Manual Configuration Guide¶

This guide explains how to configure and run the Thema pipeline programmatically without YAML files. It covers preprocessing, dimensionality reduction, graph construction, filtering, and model selection.

Overview¶

The Thema pipeline consists of four main stages:

Planet - Data preprocessing and cleaning
Oort - Dimensionality reduction
Galaxy - TDA graph construction using Mapper
Collapse - Model selection and filtering

Each stage produces outputs consumed by the next, creating a structured workflow from raw data to representative graphs.

Directory Structure¶

Thema organizes outputs into three directories:

clean/ - Preprocessed datasets
projections/ - Dimensionality-reduced data
graphs/ - TDA Mapper graphs

Important: Thema requires absolute paths for all directory arguments.

from pathlib import Path

base_dir = Path("/absolute/path/to/thema_outputs")
clean_dir = base_dir / "clean"
projections_dir = base_dir / "projections"
graphs_dir = base_dir / "graphs"

for d in [clean_dir, projections_dir, graphs_dir]:
    d.mkdir(parents=True, exist_ok=True)

Stage 1: Preprocessing with Planet¶

Planet handles data cleaning and generates multiple preprocessed versions for robustness analysis.

Class Initialization¶

from thema.multiverse import Planet

planet = Planet(
    data=input_path,
    dropColumns=columns_to_drop,
    imputeColumns=columns_to_impute,
    imputeMethods=imputation_methods,
    scaler=scaling_method,
    seeds=random_seeds,
    numSamples=samples_per_seed
)
planet.outDir = clean_dir
planet.fit()

Parameters¶

datastr or Path

Absolute path to input data file (CSV, pickle, or parquet)

dropColumnslist of str

Column names to remove before analysis. Typically includes identifiers, dates, or non-numeric features.

imputeColumnslist of str

Column names requiring imputation for missing values. Must align with imputeMethods.

imputeMethodslist of str

Imputation strategy for each column in imputeColumns. Options:

"mode" - Most frequent value
"mean" - Column mean
"median" - Column median
"sampleNormal" - Sample from normal distribution fitted to column
"zeros" - Fill with zeros

scalerstr

Feature scaling method. Options:

"standard" - Zero mean, unit variance (recommended)
"minmax" - Scale to [0, 1] range
"robust" - Robust to outliers using IQR
None - No scaling

seedslist of int

Random seeds for reproducible sampling. Each seed generates numSamples datasets.

numSamplesint

Number of imputed datasets per seed. Creates multiple “universes” for robustness.

Output¶

Planet generates preprocessed pickle files in outDir:

moon_<seed>_<sample>.pkl - Each contains cleaned, imputed, and scaled data

These files are automatically discovered by Oort and Galaxy.

Example¶

planet = Planet(
    data="/data/raw_dataset.pkl",
    dropColumns=["id", "name", "timestamp"],
    imputeColumns=["age", "category", "value"],
    imputeMethods=["sampleNormal", "mode", "median"],
    scaler="standard",
    seeds=[42, 13, 99],
    numSamples=2
)
planet.outDir = clean_dir
planet.fit()
# Produces: 6 files (3 seeds × 2 samples)

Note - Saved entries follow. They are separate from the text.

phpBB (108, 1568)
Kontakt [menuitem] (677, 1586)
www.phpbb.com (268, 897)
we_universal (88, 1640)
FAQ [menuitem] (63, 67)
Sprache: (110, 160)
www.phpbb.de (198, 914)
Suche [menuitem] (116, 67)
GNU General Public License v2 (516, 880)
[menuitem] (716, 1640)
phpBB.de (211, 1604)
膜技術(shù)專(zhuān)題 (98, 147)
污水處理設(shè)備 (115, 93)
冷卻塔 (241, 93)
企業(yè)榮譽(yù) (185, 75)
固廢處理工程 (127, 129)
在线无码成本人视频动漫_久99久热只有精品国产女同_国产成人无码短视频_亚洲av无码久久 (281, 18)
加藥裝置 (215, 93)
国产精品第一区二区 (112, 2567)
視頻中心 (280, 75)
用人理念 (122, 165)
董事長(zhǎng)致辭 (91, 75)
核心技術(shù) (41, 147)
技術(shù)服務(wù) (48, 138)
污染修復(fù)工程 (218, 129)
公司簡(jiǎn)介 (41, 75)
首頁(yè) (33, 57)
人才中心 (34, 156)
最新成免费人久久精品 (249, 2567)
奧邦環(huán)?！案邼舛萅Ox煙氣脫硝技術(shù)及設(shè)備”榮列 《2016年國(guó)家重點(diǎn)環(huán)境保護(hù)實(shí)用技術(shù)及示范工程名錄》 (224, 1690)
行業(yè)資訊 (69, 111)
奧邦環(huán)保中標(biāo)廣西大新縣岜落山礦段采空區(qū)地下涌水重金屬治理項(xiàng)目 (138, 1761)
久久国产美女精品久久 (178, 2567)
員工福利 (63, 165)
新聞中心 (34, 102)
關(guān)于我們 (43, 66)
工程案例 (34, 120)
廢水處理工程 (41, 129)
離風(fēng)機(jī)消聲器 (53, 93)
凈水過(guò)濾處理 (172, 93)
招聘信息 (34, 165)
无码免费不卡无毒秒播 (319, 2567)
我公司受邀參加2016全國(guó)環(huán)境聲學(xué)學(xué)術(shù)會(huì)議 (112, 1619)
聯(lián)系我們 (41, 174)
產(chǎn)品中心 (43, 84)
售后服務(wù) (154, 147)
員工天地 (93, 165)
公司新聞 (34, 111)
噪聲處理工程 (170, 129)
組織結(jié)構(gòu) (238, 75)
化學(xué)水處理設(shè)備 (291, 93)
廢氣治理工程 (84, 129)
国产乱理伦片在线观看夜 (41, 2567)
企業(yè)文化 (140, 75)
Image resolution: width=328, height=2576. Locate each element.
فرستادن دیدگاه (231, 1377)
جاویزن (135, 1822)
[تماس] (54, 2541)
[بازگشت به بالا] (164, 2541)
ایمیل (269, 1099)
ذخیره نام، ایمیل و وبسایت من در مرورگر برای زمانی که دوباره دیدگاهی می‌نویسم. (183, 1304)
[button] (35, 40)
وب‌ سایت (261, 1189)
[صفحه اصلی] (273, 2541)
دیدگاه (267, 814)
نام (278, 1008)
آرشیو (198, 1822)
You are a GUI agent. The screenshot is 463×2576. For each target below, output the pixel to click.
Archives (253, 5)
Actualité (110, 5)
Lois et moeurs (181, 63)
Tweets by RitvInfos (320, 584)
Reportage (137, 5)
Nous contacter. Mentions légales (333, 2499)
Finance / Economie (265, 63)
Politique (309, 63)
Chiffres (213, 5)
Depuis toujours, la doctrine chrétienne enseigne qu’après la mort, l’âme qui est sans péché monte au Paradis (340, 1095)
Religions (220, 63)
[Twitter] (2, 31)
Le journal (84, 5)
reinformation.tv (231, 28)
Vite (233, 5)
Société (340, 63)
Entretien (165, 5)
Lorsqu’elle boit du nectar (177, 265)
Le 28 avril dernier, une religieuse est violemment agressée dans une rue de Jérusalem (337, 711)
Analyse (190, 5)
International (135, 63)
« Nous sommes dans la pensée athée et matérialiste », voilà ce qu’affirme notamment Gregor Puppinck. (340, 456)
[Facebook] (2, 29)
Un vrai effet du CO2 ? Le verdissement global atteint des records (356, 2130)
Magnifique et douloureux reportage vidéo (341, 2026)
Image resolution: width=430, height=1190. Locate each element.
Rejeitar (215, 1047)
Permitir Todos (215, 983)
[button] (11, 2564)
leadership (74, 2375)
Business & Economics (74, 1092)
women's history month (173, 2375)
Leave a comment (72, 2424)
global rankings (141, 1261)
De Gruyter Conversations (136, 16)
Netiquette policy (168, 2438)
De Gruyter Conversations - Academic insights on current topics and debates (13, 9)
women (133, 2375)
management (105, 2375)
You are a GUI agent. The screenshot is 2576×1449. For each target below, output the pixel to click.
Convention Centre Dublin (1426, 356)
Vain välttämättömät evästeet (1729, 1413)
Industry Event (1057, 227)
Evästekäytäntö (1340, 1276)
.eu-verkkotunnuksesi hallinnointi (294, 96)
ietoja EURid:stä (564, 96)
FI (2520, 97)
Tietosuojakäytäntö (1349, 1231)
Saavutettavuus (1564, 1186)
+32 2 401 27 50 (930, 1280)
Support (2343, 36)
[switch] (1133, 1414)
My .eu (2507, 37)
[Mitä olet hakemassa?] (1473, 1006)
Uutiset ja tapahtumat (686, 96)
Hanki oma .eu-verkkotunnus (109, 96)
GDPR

Stage 2: Dimensionality Reduction with Oort¶

Oort projects high-dimensional data to lower dimensions for graph construction.

Class Initialization¶

from thema.multiverse import Oort

oort = Oort(
    data=input_path,
    cleanDir=clean_dir,
    outDir=projections_dir,
    params=projection_config
)
oort.fit()

Parameters¶

datastr or Path: Path to original raw data file (same as Planet input)
cleanDirstr or Path: Absolute path to Planet output directory (clean/)
outDirstr or Path: Absolute path for projection outputs
paramsdict: Nested dictionary specifying projection methods and hyperparameters

Projection Configuration¶

The params dictionary structure:

params = {
    "method_name": {
        "param1": [value1, value2, ...],
        "param2": [value3, value4, ...],
        "dimensions": [2],  # Output dimensionality
        "seed": [42]        # Random seed
    }
}

Supported Methods¶

t-SNE ("tsne")

"tsne": {
    "perplexity": [15, 30, 50],  # Balance local vs global structure
    "dimensions": [2],            # Typically 2 for Mapper
    "seed": [42]
}

perplexity: Lower values (5-15) emphasize local structure, higher values (30-50) preserve global patterns

PCA ("pca")

"pca": {
    "dimensions": [2, 3, 5],
    "seed": [42]  # Not used but required
}

UMAP ("umap")

"umap": {
    "n_neighbors": [15, 30, 50],
    "min_dist": [0.1, 0.3, 0.5],
    "dimensions": [2],
    "seed": [42]
}

Output¶

Oort generates projection files in outDir:

<method>_<params>_moon_<seed>_<sample>.pkl - Reduced data for each parameter combination and Moon

Example¶

projection_config = {
    "tsne": {
        "perplexity": [15, 30, 66],
        "dimensions": [2],
        "seed": [42]
    },
    "pca": {
        "dimensions": [2, 5],
        "seed": [42]
    }
}

oort = Oort(
    data="/data/raw_dataset.pkl",
    cleanDir=clean_dir,
    outDir=projections_dir,
    params=projection_config
)
oort.fit()

Stage 3: Graph Construction with Galaxy¶

Galaxy constructs TDA Mapper graphs from projections using clustering and cover schemes.

Class Initialization¶

from thema.multiverse import Galaxy

galaxy = Galaxy(
    data=input_path,
    cleanDir=clean_dir,
    projDir=projections_dir,
    outDir=graphs_dir,
    params=mapper_config
)
galaxy.fit()

Parameters¶

datastr or Path: Path to original raw data file
cleanDirstr or Path: Absolute path to Planet outputs (clean/)
projDirstr or Path: Absolute path to Oort outputs (projections/)
outDirstr or Path: Absolute path for graph outputs
paramsdict: Mapper algorithm configuration

Mapper Configuration¶

The params dictionary uses the "jmapStar" key:

params = {
    "jmapStar": {
        "nCubes": [5, 10, 20],
        "percOverlap": [0.5, 0.6, 0.7],
        "minIntersection": [-1],
        "clusterer": [
            ["HDBSCAN", {"min_cluster_size": 3}],
            ["HDBSCAN", {"min_cluster_size": 10}]
        ]
    }
}

Mapper Parameters¶

nCubeslist of int

Number of hypercubes (intervals) covering the projection space. More cubes = finer resolution.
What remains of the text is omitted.